[Saved data entries]
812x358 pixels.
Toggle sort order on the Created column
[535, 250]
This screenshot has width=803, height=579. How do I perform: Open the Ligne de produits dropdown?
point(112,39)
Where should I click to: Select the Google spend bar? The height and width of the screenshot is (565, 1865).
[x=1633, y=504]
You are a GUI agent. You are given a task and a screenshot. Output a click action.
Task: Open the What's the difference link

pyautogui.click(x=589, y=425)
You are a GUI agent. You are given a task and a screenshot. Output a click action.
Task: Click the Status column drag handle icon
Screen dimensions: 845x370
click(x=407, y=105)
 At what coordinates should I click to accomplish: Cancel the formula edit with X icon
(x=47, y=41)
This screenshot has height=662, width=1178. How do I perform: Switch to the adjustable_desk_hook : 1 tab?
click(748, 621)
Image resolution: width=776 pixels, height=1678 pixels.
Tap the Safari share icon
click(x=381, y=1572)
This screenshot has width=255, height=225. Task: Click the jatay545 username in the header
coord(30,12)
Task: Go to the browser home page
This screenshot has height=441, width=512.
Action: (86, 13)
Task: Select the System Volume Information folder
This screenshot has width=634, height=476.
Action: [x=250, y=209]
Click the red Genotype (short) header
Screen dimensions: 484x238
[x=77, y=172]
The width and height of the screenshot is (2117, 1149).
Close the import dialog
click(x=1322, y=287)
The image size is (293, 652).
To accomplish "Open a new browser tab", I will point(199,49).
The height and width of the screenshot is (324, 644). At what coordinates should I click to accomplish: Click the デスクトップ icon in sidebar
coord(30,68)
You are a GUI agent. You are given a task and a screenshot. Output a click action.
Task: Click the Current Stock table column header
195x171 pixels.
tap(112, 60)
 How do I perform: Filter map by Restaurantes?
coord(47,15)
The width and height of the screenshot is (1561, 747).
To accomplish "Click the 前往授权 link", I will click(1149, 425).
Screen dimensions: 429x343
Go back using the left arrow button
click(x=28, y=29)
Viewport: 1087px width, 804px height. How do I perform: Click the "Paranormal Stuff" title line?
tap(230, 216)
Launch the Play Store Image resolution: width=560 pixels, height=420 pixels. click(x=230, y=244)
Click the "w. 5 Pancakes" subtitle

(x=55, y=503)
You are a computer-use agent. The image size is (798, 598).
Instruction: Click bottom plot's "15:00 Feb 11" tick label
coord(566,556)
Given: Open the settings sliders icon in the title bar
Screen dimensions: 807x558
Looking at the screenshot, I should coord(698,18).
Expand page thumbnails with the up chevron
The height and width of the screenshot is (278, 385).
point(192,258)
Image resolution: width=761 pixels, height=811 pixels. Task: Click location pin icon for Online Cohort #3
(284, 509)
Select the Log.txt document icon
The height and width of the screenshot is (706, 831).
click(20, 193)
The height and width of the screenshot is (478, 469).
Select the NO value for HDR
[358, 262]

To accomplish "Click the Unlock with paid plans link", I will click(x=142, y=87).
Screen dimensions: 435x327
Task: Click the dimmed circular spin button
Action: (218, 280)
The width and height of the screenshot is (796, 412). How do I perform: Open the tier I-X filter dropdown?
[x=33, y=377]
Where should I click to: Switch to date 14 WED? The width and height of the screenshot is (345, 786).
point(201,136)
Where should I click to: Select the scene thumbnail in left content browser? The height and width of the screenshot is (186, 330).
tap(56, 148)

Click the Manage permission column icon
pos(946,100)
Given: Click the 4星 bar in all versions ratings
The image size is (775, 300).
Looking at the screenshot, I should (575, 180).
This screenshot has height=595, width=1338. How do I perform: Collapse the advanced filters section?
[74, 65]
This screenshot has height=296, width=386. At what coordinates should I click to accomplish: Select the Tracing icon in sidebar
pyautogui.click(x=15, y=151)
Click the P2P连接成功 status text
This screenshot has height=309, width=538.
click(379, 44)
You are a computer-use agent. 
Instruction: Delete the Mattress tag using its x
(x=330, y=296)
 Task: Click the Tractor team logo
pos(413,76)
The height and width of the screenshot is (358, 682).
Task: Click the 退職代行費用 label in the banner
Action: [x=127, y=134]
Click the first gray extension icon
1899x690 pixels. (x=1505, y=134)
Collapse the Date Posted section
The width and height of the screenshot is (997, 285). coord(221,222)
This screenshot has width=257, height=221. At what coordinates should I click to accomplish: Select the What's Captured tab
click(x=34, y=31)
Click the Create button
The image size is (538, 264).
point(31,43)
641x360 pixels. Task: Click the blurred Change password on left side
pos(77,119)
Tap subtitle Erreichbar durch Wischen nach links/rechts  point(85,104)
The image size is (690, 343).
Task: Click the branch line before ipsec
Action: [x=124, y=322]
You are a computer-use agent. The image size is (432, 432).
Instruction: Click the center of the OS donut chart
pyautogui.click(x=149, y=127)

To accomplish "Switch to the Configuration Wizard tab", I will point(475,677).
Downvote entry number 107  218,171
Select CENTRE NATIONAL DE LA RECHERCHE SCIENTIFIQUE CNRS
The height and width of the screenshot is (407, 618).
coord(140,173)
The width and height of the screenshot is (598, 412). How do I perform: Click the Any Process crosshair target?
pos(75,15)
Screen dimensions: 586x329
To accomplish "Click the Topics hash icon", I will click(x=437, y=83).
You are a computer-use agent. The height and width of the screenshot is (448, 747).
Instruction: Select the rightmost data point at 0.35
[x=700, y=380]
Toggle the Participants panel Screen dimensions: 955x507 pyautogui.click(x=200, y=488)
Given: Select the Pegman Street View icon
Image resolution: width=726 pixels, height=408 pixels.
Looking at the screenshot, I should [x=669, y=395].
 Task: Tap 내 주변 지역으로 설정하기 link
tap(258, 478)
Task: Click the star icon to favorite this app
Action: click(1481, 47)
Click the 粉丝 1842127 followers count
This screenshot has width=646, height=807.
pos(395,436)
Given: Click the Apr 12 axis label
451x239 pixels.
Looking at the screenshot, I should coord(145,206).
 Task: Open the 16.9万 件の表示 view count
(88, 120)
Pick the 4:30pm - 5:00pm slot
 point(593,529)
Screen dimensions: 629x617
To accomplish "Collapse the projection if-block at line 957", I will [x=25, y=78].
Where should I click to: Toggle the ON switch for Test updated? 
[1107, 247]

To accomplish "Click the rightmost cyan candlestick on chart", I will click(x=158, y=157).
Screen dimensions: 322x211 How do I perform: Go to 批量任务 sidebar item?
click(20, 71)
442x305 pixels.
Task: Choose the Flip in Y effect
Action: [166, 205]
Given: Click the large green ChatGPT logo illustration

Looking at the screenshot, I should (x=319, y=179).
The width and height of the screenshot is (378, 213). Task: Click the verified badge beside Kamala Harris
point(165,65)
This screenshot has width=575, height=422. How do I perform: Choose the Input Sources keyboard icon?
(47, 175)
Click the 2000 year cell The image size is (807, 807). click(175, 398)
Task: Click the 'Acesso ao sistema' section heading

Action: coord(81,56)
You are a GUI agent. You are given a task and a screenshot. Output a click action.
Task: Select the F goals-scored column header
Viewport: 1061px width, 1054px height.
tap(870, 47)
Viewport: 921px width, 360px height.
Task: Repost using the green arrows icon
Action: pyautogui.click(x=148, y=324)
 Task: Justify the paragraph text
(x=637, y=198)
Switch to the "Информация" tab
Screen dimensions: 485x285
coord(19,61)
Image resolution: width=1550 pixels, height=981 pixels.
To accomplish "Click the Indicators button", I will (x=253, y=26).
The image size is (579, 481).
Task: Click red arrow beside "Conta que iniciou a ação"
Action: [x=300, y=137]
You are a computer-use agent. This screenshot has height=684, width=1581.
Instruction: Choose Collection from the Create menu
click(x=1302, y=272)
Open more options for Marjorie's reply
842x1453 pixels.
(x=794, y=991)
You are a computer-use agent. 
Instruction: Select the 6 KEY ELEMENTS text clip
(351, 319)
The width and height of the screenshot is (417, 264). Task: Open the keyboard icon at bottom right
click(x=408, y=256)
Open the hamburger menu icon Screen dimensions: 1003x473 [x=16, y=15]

## [What you will do]
Beginning at the line that holds "The width and height of the screenshot is (378, 213).", reproduce the lines exactly up to and including the final line of the entries.

## [Expected answer]
The width and height of the screenshot is (378, 213). Task: Click the verified badge beside Kamala Harris
point(165,65)
This screenshot has width=575, height=422. How do I perform: Choose the Input Sources keyboard icon?
(47, 175)
Click the 2000 year cell The image size is (807, 807). click(175, 398)
Task: Click the 'Acesso ao sistema' section heading

Action: coord(81,56)
You are a GUI agent. You are given a task and a screenshot. Output a click action.
Task: Select the F goals-scored column header
Viewport: 1061px width, 1054px height.
tap(870, 47)
Viewport: 921px width, 360px height.
Task: Repost using the green arrows icon
Action: pyautogui.click(x=148, y=324)
 Task: Justify the paragraph text
(x=637, y=198)
Switch to the "Информация" tab
Screen dimensions: 485x285
coord(19,61)
Image resolution: width=1550 pixels, height=981 pixels.
To accomplish "Click the Indicators button", I will (x=253, y=26).
The image size is (579, 481).
Task: Click red arrow beside "Conta que iniciou a ação"
Action: [x=300, y=137]
You are a computer-use agent. This screenshot has height=684, width=1581.
Instruction: Choose Collection from the Create menu
click(x=1302, y=272)
Open more options for Marjorie's reply
842x1453 pixels.
(x=794, y=991)
You are a computer-use agent. 
Instruction: Select the 6 KEY ELEMENTS text clip
(351, 319)
The width and height of the screenshot is (417, 264). Task: Open the keyboard icon at bottom right
click(x=408, y=256)
Open the hamburger menu icon Screen dimensions: 1003x473 [x=16, y=15]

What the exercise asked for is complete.